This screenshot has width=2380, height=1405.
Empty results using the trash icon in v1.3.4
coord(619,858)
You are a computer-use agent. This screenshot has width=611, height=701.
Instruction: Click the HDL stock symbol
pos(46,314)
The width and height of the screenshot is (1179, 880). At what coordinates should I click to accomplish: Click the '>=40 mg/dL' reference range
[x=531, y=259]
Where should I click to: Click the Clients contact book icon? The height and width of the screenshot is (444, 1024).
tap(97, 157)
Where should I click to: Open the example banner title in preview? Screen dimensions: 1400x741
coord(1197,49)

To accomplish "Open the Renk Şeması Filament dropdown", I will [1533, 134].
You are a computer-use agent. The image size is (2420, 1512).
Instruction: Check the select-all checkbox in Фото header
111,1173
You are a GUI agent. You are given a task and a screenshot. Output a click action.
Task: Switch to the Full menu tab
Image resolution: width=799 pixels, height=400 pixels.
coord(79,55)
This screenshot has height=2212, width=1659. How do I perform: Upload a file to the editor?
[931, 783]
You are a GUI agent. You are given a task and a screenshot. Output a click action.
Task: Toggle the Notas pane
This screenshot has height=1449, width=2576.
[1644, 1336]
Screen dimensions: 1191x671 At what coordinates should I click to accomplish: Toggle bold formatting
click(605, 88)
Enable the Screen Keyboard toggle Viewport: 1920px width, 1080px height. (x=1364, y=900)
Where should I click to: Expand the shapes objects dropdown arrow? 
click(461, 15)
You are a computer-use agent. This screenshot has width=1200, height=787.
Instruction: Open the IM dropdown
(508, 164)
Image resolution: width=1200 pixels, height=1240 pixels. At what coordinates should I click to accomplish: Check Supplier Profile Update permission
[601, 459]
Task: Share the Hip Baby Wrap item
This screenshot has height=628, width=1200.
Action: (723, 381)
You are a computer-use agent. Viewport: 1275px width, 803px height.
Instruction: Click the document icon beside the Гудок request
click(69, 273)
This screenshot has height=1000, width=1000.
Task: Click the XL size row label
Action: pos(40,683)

---

Job: Rewrite the records from the line holding "Screen dimensions: 1191x671" through the line holding "Action: (723, 381)", inclusive, swapping "Share" for "Send" and leaving everything else as it is.

Solution to this task:
Screen dimensions: 1191x671 At what coordinates should I click to accomplish: Toggle bold formatting
click(605, 88)
Enable the Screen Keyboard toggle Viewport: 1920px width, 1080px height. (x=1364, y=900)
Where should I click to: Expand the shapes objects dropdown arrow? 
click(461, 15)
You are a computer-use agent. This screenshot has width=1200, height=787.
Instruction: Open the IM dropdown
(508, 164)
Image resolution: width=1200 pixels, height=1240 pixels. At what coordinates should I click to accomplish: Check Supplier Profile Update permission
[601, 459]
Task: Send the Hip Baby Wrap item
This screenshot has height=628, width=1200.
Action: (723, 381)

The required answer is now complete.